_Written request_
Reproduce the lines from the line with "Open the Shell menu item" to the line with "Action: 954,527", with no changes and both of those lines included.

_Material for the task_

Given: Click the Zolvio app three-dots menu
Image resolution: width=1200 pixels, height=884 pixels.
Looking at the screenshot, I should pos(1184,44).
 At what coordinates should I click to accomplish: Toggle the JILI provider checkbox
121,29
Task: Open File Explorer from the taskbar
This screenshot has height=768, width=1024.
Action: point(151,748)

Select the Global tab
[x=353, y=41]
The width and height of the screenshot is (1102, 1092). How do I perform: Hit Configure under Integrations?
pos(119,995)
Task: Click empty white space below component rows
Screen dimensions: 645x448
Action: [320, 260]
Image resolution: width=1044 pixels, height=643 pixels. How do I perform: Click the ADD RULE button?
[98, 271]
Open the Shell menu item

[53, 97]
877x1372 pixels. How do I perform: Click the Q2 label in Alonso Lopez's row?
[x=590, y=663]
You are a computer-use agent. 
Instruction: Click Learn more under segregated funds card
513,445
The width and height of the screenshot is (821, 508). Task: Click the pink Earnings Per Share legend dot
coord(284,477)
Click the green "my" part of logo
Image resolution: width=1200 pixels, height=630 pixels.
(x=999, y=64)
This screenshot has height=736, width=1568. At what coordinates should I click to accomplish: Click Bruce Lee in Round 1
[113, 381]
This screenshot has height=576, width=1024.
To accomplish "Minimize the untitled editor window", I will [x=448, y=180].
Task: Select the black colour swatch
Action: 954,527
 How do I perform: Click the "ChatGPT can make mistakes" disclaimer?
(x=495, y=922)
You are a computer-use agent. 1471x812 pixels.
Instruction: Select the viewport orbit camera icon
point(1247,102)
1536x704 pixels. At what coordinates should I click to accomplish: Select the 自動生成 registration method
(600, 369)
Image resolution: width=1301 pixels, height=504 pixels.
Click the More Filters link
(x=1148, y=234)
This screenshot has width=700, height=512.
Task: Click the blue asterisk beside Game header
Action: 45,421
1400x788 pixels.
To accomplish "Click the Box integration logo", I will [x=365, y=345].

_Solved exercise_
Open the Shell menu item

[53, 97]
877x1372 pixels. How do I perform: Click the Q2 label in Alonso Lopez's row?
[x=590, y=663]
You are a computer-use agent. 
Instruction: Click Learn more under segregated funds card
513,445
The width and height of the screenshot is (821, 508). Task: Click the pink Earnings Per Share legend dot
coord(284,477)
Click the green "my" part of logo
Image resolution: width=1200 pixels, height=630 pixels.
(x=999, y=64)
This screenshot has height=736, width=1568. At what coordinates should I click to accomplish: Click Bruce Lee in Round 1
[113, 381]
This screenshot has height=576, width=1024.
To accomplish "Minimize the untitled editor window", I will [x=448, y=180].
Task: Select the black colour swatch
Action: 954,527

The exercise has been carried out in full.